Cleaner is very funny, I laughed out loud a lot, and if you can suspend your disbelief a bit - (why does Paul never once mention that his live-in girlfriend has vanished?) - and just go with it, Shannon ushers in the most entertaining hot mess I’ve met for a long time.
Two more things:
1 I had a revelation about zit care. I had always dismissed holding an ice cube to an under-the-skin monster as time-wasting but I did it yesterday to an absolute carbuncle on my chin and it worked. The secret: do it for a long time. 60 seconds on, 60 seconds off, 5 times, twice. I thought this thing was going to rule my life for 10 days and then scar and it just went, overnight.

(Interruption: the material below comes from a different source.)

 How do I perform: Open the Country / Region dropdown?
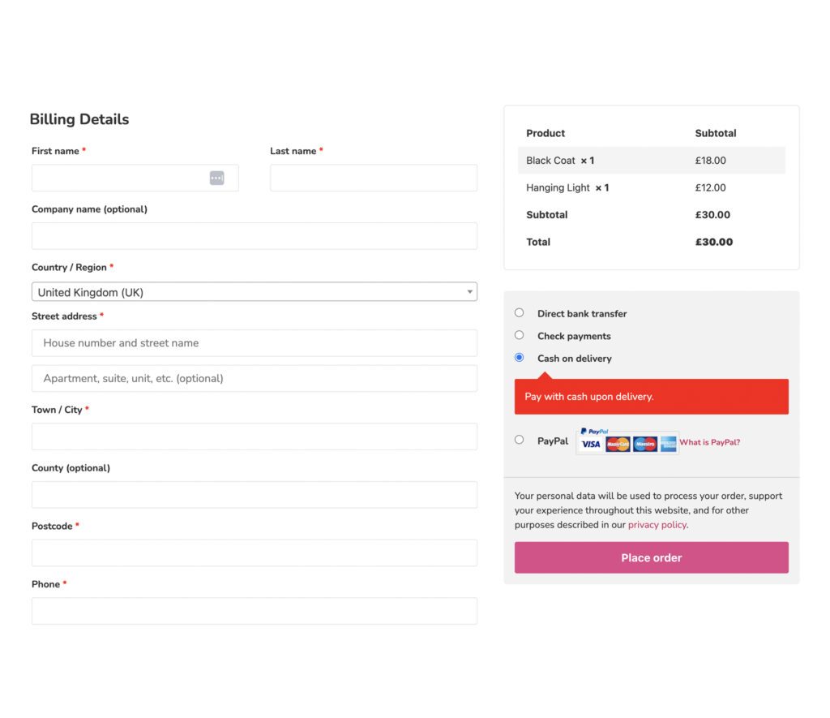tap(254, 292)
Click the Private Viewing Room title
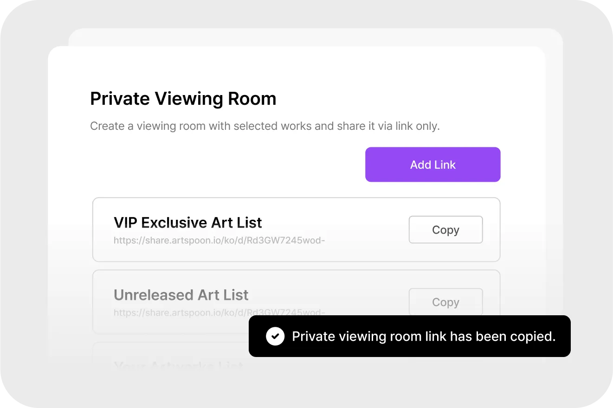 tap(183, 98)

2 Bras! Dread. Gloom. My bosom is now completely out of control and I need a solution that is a) comfortable b) very controlling c) good under a t-shirt. I have been recommended the Bravissimo Millie. Is anyone familiar with her? Any and all suggestions gratefully received, in the handy box below or email me esther@onthespike.com if you are shy. Please, no underwire if that's even possible.
Esther, I have a bra for you, but I am afraid it is a passion killer. Doreen. Yes, that's the name of the bra. It's by Triumph and is as old as the hills. My grandmother wore them, and my mother too. And now, after years of being deeply uncomfortable in wires and cups that don't sit properly I have succumbed. It's NOT sexy, though if you're thin enough (which I believe you are) and get it in navy or some other shade then I think it could be a little 80's Madonna. If you squint. And pout. Anyway, enjoy. Obvs go to a department store and try on though I do believe Amazon sell them too.
In publishing terms there's no such thing really as a dead month anymore...and often slightly quieter times mean you pick up more review coverage which is great for debuts or one might have got an author a festival slot eg Edinburgh in August. And as the whole year is packed now publishing in August & January can often denote more confidence in a book rather than less. You know/hope it's strong enough to fare well. There's my two pennies worth...
I enjoy your substack and recommendations v much.